Liam Neeson will arrive in Melbourne next week to begin shooting a new Hollywood thriller, Blacklight, as part of the Australian government’s controversial $400million push to bring overseas productions to Australia.

According to a new report by The AgeNeeson is currently in hotel quarantine in Sydney and will fly to Melbourne this weekend (November 7-8) to begin shooting the following Tuesday (November 10).

The $43million film stars the Irish actor as “a troubled off-the-books fixer for the FBI”, who must pull out undercover agents when their cover is blown before being mixed up in a conspiracy that compromises the very heads of the government organisation. It’s set to be directed by Mark Williams, a co-creator of Ozark.


Blacklight will reportedly be the first film to use the Melbourne Convention and Exhibition Centre as a studio, over the well-booked Dockland Studios – the traditional pick for Hollywood productions in the city. In the film, Melbourne will double as a yet-to-be-disclosed US city. Few details about the film, including other cast members, are presently available – the IMDB page lists it as under development.

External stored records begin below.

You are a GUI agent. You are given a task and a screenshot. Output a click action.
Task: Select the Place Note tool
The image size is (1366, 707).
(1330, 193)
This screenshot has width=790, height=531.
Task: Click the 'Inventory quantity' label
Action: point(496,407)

As part of the $400million stimulus package, Blacklight‘s production will receive a tax offset of up to 30 per cent of its local costs. Federal Arts Minister Paul Fletcher said the federal government would contribute $5.8million to the production, and claimed it would create more than 500 roles for local cast and crew, as well as at least 550 extras.

Blacklight will bring momentum back to the Victorian screen industry, which has been so heavily impacted by COVID-19,” Mr Fletcher said in a statement.

Labor and Greens politicians along with Screen Producers Australia CEO Matthew Deaner criticised the package when it was announced in July, highlighting that the local film industry had only received $50million in stimulus.

“It’s great to have Thor and Pirates of the Caribbean and those productions shooting here, it’s wonderful, but they don’t sell Australia,” Deaner said.

Shadow Minister for the Arts Tony Burke asked “why is the government more committed to supporting Hollywood than it is to supporting Australia’s own creative community?”.


“Not only has the government offered inadequate support for the sector – it’s actually added to the pain and uncertainty by suspending local content quotas for new drama, documentary and children’s shows. And the government has refused to commit to bringing them back when the crisis is over.”